__WORK TO COMPLETE__: Copy exactly the lines of the data below that run from the line holding "Rejeitar cookies (717, 1262)" through the line holding "[button] (137, 10)", both ends included.

__EXTRACTED RECORDS__:
_ _ _ _ _ _ _
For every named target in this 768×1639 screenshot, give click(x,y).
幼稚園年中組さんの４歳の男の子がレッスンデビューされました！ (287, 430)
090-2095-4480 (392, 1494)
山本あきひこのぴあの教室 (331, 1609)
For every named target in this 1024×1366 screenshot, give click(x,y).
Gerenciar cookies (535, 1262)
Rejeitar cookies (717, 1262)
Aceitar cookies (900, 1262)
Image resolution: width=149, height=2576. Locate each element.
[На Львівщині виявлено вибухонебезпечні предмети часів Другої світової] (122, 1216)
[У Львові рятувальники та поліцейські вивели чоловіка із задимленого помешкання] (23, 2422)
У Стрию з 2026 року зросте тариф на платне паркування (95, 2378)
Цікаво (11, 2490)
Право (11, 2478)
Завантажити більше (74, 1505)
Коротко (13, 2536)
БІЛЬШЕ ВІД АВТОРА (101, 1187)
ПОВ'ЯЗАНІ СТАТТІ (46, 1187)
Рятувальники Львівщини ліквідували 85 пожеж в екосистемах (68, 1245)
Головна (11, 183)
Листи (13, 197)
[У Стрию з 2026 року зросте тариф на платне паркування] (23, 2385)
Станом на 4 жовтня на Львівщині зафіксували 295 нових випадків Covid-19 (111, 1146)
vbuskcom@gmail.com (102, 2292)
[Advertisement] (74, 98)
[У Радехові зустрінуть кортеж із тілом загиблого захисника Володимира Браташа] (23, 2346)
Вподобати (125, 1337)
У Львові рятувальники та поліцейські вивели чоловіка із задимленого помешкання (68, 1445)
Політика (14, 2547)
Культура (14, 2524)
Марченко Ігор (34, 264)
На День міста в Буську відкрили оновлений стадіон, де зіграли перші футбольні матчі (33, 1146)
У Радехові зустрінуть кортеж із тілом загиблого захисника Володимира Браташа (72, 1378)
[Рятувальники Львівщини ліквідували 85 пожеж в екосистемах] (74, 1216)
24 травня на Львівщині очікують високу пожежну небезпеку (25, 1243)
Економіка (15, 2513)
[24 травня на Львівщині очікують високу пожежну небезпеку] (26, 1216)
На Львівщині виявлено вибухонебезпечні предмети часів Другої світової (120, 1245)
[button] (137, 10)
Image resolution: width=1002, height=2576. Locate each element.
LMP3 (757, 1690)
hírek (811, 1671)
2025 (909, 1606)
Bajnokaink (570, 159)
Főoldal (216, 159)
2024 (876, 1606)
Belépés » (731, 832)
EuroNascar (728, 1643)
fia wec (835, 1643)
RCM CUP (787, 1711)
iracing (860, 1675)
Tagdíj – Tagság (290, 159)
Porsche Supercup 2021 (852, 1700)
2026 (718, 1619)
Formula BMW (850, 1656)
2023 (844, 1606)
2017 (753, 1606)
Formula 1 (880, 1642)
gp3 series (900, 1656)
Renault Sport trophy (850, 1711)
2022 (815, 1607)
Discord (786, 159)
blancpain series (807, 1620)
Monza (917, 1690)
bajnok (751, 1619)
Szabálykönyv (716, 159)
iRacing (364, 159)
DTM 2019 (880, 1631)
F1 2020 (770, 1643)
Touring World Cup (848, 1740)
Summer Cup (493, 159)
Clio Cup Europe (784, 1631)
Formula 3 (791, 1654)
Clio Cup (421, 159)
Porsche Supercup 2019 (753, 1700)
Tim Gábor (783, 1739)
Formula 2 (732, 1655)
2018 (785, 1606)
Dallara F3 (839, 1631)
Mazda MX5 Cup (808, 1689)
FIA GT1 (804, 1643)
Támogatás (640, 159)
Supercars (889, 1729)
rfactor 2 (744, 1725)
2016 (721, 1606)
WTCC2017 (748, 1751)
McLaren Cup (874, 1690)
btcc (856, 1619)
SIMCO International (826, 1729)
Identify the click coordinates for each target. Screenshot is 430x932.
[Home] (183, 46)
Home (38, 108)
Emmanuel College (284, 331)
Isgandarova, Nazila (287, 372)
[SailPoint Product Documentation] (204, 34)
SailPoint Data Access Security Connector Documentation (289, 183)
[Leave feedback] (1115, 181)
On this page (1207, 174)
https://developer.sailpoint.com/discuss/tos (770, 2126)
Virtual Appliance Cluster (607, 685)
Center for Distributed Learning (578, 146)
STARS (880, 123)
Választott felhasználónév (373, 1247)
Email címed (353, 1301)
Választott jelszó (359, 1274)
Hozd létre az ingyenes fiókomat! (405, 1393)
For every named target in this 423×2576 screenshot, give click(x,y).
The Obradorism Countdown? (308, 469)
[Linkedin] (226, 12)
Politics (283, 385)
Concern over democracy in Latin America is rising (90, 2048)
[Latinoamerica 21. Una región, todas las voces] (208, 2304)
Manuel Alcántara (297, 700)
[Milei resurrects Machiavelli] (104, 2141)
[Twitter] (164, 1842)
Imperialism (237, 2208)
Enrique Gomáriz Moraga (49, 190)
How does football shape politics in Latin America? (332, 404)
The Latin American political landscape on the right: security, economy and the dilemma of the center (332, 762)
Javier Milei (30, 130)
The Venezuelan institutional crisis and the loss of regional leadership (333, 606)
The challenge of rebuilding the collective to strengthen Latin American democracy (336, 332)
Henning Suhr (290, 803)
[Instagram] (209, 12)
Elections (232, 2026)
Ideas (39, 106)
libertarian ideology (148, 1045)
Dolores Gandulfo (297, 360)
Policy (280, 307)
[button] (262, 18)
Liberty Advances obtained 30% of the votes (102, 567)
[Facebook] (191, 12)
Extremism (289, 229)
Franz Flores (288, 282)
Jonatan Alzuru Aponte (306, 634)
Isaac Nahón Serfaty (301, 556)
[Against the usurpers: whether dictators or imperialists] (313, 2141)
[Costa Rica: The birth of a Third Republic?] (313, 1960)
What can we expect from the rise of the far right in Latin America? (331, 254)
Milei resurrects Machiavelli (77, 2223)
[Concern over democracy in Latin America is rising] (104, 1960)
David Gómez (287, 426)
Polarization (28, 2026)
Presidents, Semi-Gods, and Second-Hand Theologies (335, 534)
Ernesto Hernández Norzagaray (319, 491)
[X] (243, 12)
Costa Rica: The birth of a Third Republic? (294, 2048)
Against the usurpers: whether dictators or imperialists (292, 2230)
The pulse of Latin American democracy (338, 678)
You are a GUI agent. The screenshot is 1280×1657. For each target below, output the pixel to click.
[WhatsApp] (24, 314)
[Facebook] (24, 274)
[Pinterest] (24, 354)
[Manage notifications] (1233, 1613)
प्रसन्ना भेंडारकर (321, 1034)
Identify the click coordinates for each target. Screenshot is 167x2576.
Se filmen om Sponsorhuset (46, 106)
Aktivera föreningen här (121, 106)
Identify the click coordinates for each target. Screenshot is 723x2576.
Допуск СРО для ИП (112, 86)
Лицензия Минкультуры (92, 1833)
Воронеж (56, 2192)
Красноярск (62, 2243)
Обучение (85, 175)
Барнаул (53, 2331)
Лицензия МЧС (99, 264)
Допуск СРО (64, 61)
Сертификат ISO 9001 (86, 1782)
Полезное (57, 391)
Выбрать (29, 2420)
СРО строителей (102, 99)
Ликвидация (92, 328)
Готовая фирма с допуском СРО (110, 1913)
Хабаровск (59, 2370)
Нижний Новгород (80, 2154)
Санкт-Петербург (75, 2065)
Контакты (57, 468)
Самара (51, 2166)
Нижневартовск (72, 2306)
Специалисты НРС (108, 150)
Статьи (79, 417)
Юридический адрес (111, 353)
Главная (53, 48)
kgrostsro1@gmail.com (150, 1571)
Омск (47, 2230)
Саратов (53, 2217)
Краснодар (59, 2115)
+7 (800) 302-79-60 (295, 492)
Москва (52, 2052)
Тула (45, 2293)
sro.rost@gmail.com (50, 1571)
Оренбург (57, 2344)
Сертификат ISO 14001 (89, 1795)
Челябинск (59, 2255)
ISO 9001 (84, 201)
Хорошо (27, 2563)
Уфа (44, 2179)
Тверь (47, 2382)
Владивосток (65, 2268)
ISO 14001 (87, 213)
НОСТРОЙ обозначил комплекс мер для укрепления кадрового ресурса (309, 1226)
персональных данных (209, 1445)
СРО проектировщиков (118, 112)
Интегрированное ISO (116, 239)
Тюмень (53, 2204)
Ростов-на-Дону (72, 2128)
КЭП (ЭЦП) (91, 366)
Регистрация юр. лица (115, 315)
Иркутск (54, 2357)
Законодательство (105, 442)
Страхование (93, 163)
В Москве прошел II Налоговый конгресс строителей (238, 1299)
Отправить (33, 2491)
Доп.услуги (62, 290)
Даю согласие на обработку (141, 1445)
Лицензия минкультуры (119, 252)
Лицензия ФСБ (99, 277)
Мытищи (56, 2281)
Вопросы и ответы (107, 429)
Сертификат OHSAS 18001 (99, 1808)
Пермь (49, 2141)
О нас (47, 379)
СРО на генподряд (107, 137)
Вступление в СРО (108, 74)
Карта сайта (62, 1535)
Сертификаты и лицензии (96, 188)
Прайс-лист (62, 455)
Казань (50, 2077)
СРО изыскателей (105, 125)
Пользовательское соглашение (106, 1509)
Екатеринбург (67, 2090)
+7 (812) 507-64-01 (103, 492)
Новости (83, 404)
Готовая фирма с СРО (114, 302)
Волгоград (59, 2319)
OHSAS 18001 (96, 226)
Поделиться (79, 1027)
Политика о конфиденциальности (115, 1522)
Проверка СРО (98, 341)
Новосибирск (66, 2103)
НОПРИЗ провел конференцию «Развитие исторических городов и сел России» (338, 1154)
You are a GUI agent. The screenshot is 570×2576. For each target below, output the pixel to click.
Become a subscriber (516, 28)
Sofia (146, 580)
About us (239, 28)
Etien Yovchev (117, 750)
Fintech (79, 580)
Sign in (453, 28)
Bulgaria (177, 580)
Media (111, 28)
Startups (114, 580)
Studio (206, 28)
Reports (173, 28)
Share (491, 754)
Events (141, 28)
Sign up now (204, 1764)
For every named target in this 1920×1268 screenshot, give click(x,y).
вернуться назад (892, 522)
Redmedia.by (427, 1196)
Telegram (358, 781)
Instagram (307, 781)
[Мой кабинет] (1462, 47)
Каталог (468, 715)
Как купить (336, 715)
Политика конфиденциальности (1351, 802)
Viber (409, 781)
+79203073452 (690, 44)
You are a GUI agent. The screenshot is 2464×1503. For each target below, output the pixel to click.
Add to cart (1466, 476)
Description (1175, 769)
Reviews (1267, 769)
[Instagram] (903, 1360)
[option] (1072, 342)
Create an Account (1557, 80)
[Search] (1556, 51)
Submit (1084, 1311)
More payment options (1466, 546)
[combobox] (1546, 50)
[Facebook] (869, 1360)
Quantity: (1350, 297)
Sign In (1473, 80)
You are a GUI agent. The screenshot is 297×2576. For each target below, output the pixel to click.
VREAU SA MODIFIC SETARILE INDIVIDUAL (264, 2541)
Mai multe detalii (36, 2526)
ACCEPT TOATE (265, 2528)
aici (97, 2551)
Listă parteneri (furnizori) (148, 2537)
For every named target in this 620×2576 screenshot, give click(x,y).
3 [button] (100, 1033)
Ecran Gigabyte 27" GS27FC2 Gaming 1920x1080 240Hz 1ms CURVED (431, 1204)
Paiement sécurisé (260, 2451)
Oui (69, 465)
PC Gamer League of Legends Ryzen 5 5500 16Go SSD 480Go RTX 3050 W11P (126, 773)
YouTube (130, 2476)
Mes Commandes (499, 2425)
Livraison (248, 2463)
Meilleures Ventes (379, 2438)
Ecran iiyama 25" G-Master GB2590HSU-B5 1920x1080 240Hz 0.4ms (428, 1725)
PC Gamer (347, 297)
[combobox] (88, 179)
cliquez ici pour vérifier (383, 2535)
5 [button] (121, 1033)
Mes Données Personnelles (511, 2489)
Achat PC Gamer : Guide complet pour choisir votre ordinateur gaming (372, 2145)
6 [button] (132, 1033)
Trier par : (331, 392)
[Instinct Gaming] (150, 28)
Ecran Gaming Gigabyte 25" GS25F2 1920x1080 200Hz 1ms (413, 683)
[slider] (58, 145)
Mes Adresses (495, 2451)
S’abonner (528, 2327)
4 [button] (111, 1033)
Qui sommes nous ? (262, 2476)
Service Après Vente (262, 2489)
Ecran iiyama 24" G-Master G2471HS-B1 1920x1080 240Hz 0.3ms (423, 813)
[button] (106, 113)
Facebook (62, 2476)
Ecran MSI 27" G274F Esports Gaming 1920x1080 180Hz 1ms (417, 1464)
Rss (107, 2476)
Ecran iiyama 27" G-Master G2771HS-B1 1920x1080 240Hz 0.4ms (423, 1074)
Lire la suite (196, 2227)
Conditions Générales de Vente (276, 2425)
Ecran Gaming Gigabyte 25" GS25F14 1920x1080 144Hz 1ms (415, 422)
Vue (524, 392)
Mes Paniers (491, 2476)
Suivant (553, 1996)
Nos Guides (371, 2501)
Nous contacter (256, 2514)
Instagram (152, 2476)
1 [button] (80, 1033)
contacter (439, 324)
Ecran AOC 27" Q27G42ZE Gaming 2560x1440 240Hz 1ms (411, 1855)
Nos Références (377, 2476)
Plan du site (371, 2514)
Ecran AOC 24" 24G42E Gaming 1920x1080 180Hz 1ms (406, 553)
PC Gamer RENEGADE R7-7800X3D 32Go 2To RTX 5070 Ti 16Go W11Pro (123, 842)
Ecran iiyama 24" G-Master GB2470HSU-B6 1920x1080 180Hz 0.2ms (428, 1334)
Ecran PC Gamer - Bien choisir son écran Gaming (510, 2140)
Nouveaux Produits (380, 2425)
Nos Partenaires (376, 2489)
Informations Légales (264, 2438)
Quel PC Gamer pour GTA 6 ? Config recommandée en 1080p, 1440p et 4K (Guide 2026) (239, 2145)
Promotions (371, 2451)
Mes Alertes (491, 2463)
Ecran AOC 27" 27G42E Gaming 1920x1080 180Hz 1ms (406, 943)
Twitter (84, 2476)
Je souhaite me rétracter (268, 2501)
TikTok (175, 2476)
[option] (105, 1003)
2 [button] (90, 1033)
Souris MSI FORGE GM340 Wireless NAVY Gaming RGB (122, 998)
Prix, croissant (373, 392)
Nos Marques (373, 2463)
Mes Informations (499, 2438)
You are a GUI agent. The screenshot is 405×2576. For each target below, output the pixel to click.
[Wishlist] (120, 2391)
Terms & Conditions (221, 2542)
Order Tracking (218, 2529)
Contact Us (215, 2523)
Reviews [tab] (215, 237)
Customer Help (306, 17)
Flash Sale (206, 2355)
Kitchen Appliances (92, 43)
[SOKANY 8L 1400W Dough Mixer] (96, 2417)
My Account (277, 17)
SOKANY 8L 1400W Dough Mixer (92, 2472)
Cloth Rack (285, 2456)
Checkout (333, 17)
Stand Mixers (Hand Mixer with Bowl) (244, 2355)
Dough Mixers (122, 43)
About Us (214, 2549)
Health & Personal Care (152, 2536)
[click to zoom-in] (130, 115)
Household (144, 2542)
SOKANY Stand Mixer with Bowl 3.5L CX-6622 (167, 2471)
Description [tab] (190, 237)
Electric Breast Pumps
_ _ _ _ _ _ _
__WRITTEN ANSWER__:
Rejeitar cookies (717, 1262)
Aceitar cookies (900, 1262)
Image resolution: width=149, height=2576. Locate each element.
[На Львівщині виявлено вибухонебезпечні предмети часів Другої світової] (122, 1216)
[У Львові рятувальники та поліцейські вивели чоловіка із задимленого помешкання] (23, 2422)
У Стрию з 2026 року зросте тариф на платне паркування (95, 2378)
Цікаво (11, 2490)
Право (11, 2478)
Завантажити більше (74, 1505)
Коротко (13, 2536)
БІЛЬШЕ ВІД АВТОРА (101, 1187)
ПОВ'ЯЗАНІ СТАТТІ (46, 1187)
Рятувальники Львівщини ліквідували 85 пожеж в екосистемах (68, 1245)
Головна (11, 183)
Листи (13, 197)
[У Стрию з 2026 року зросте тариф на платне паркування] (23, 2385)
Станом на 4 жовтня на Львівщині зафіксували 295 нових випадків Covid-19 (111, 1146)
vbuskcom@gmail.com (102, 2292)
[Advertisement] (74, 98)
[У Радехові зустрінуть кортеж із тілом загиблого захисника Володимира Браташа] (23, 2346)
Вподобати (125, 1337)
У Львові рятувальники та поліцейські вивели чоловіка із задимленого помешкання (68, 1445)
Політика (14, 2547)
Культура (14, 2524)
Марченко Ігор (34, 264)
На День міста в Буську відкрили оновлений стадіон, де зіграли перші футбольні матчі (33, 1146)
У Радехові зустрінуть кортеж із тілом загиблого захисника Володимира Браташа (72, 1378)
[Рятувальники Львівщини ліквідували 85 пожеж в екосистемах] (74, 1216)
24 травня на Львівщині очікують високу пожежну небезпеку (25, 1243)
Економіка (15, 2513)
[24 травня на Львівщині очікують високу пожежну небезпеку] (26, 1216)
На Львівщині виявлено вибухонебезпечні предмети часів Другої світової (120, 1245)
[button] (137, 10)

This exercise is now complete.